I tried different queries but none of them seems to work since it looks like for all the cases, I need to specify the field explicitly (ex.: map.field1 = "foo")
I would hope to be able to do a search like this:
{
"fields": ["map.*"],
"query": "foo"
}
Any recommendations on how to approach this type of search?

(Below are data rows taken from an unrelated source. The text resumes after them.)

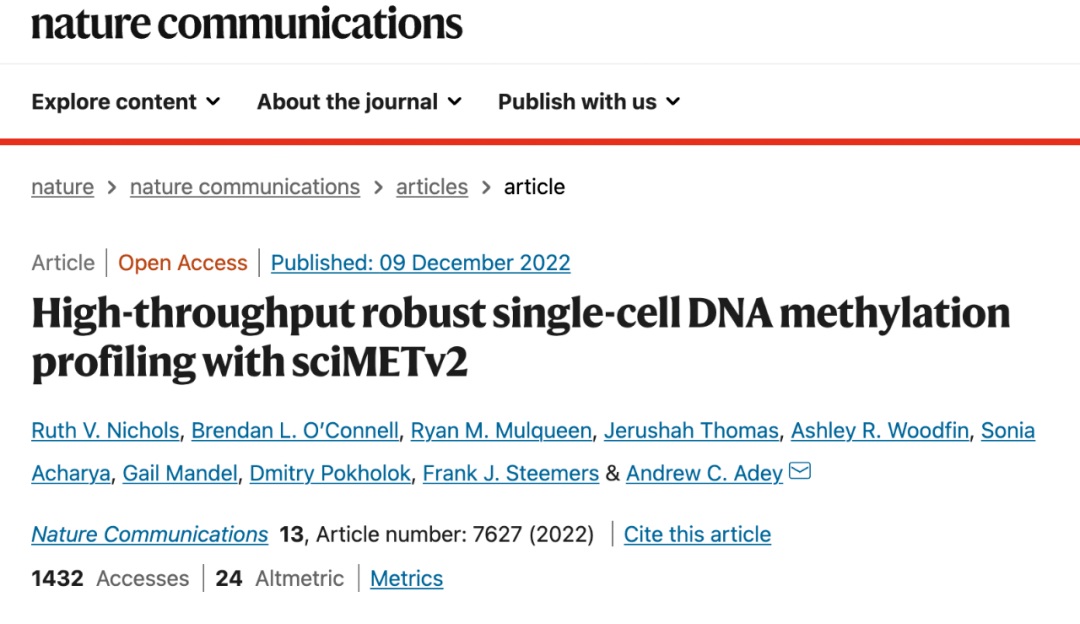Viewport: 1080px width, 624px height.
Task: Open author Brendan L. O'Connell
Action: tap(295, 431)
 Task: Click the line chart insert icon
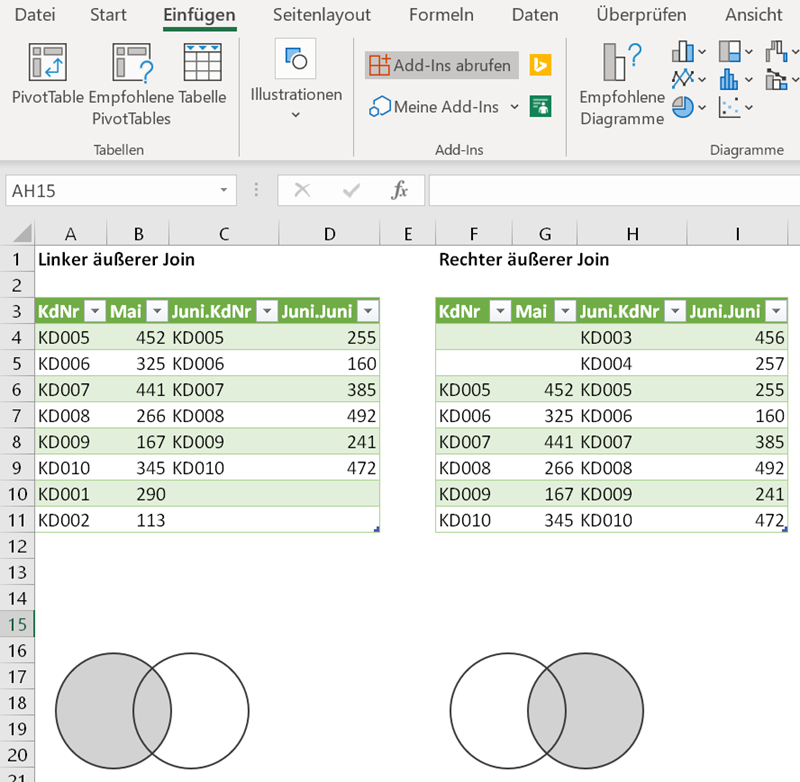(x=683, y=79)
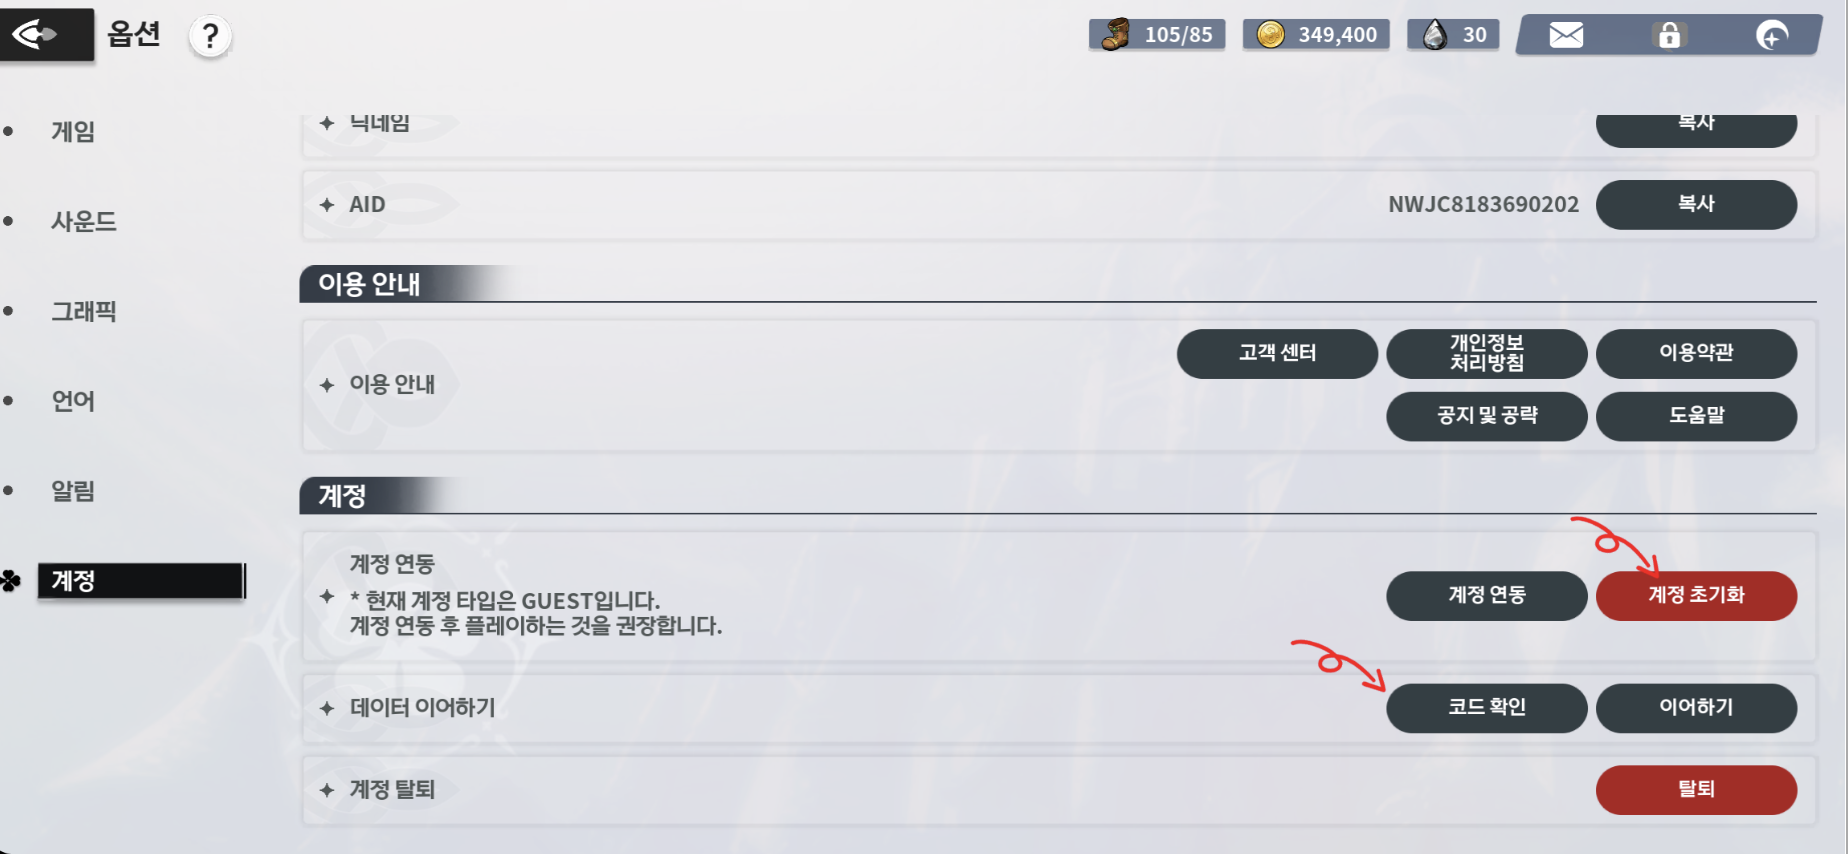Click the padlock icon in top bar
This screenshot has height=854, width=1848.
1669,35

You can use multi-match query, to search for a query term on map.* fields
{
"query": {
"multi_match" : {
"query": "foo",
"fields": [ "map.*" ]
}
}
}

Related

How to use Wildcards in Elastic search query to skip some prefix values

"I am searching in a elasticsearch cluster GET request on the basis of sourceID tag with value :- "/A/B/C/UniqueValue.xml" and search query looks like this:-"
{
"query": {
"bool": {
"must": [
{
"term": {
"source_id": {
"value": "/A/B/C/UniqueValue.xml"
}
}
}
]
}
}
}
"How can i replace "/A/B/C" from any wildcard or any other way as i just have "UniqueValue.xml" as an input for this query. Can some please provide the modified search Query for this requirement? Thanks."
The following search returns documents where the source_id field contains a term that ends with UniqueValue.xml.
{
"query": {
"wildcard": {
"source_id": {
"value": "*UniqueValue.xml"
}
}
}
}
Note that wildcard queries are expensive. If you need fast suffix search, you could add a multi-field to your mapping which includes a reverse token filter. Then you can use prefix queries on that reversed field.

is there match phrase any query in elasticsearch?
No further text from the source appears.